• **Requirements**
Please tally the lines in the data below that include the string "link", treating uppercase and lowercase as different. Reply with the number alone.

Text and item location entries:
=======
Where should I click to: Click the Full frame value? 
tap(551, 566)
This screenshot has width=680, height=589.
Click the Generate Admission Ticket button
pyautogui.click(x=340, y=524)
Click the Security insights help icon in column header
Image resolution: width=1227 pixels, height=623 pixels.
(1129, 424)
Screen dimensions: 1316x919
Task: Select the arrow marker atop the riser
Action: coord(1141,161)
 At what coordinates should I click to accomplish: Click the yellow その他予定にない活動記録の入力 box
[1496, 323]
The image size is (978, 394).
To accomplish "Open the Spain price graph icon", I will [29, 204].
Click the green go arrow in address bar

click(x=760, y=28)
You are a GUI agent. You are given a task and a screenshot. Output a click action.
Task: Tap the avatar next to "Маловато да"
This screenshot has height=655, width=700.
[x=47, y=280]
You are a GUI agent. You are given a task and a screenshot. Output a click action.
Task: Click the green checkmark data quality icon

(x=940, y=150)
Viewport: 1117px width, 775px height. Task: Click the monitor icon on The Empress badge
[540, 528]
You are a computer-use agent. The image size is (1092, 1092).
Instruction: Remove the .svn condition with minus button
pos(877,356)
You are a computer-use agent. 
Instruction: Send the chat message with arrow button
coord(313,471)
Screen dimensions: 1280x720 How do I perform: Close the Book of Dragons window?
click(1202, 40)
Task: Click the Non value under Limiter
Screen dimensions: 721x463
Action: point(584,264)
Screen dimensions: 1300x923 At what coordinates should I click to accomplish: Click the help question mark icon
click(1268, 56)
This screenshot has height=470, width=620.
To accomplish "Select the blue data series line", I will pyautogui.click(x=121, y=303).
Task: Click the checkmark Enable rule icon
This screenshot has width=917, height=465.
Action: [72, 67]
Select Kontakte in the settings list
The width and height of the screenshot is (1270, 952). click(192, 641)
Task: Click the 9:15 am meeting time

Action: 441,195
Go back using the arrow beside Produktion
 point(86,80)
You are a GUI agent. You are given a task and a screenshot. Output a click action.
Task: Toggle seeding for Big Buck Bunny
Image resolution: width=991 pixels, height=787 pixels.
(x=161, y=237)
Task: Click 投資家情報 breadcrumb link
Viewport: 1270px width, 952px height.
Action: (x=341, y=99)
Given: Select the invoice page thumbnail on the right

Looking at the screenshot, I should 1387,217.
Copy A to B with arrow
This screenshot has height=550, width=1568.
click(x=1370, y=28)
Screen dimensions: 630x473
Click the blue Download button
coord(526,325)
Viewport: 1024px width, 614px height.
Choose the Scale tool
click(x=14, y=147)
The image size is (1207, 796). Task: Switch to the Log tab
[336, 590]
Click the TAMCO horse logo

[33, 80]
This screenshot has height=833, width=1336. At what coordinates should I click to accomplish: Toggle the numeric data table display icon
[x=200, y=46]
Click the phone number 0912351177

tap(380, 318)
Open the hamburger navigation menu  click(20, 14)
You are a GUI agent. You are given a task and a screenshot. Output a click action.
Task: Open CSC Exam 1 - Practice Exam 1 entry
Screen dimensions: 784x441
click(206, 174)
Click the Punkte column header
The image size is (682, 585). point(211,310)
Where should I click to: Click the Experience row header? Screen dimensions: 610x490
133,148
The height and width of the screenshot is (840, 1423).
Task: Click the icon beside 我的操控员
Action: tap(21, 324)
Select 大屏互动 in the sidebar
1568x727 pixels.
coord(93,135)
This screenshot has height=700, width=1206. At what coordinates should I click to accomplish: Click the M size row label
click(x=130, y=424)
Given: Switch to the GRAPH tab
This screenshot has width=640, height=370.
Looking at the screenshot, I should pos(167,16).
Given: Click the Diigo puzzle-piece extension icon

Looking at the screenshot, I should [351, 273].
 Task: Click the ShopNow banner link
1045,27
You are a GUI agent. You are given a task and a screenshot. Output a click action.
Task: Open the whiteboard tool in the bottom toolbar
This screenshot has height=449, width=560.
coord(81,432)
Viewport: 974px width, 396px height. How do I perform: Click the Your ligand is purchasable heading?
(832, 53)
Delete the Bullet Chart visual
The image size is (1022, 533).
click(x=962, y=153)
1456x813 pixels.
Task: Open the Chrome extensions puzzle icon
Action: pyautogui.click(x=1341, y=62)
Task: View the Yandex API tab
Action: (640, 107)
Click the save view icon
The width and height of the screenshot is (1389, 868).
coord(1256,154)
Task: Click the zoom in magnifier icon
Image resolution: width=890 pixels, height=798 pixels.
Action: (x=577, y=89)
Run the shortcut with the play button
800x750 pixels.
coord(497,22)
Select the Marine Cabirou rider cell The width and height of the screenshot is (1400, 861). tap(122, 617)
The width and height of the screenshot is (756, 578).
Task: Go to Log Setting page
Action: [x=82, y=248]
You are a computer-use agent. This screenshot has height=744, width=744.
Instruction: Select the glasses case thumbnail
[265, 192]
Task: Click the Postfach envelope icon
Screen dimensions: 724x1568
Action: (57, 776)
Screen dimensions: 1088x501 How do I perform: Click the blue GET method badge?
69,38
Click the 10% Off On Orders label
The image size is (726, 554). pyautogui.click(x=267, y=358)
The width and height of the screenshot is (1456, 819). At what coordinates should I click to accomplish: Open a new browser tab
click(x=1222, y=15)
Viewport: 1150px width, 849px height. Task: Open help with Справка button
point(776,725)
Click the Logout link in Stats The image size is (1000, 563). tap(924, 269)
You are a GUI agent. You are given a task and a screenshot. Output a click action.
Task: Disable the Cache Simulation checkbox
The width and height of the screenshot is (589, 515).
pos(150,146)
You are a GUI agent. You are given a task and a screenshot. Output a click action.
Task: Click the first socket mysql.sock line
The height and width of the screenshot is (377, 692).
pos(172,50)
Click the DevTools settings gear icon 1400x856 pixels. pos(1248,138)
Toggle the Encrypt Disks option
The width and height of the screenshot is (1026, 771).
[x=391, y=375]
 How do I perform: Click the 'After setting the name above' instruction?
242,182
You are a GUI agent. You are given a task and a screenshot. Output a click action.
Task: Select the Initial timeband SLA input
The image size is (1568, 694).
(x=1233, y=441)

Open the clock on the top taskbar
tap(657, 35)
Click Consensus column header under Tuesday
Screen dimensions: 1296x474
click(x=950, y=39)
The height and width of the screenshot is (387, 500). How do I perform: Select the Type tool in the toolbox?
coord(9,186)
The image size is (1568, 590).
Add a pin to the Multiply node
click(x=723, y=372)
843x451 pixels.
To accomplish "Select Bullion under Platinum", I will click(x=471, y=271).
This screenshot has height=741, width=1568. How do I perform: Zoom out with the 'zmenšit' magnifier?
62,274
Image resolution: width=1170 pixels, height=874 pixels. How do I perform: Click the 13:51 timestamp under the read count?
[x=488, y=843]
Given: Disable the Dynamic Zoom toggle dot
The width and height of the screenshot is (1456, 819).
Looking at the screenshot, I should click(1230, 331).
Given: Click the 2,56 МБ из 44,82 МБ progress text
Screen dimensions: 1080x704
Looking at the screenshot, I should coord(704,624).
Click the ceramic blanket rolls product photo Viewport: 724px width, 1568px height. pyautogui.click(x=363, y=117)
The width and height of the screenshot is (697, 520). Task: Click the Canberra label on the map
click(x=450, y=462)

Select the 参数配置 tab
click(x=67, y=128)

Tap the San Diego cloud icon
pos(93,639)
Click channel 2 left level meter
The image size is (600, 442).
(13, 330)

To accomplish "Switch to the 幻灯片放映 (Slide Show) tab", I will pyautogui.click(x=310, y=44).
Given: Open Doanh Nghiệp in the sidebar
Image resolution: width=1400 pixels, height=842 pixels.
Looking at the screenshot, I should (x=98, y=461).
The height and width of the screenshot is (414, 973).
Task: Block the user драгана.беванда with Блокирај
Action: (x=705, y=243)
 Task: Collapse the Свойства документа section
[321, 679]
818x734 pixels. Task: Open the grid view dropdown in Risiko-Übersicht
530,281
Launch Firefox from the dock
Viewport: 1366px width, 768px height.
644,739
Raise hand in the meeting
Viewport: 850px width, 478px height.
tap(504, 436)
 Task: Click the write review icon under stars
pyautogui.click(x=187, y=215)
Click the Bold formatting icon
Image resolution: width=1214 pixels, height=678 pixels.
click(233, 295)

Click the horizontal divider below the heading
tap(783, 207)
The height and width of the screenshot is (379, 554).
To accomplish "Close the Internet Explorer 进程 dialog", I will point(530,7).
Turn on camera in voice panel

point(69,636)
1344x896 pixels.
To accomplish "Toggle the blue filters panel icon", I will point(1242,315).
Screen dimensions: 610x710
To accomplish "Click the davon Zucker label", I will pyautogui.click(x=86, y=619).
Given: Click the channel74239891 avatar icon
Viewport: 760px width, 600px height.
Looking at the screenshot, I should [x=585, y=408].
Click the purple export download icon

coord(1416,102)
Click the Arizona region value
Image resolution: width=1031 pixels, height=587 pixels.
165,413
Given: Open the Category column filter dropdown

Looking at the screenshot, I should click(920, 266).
=======
• **Written solution**
3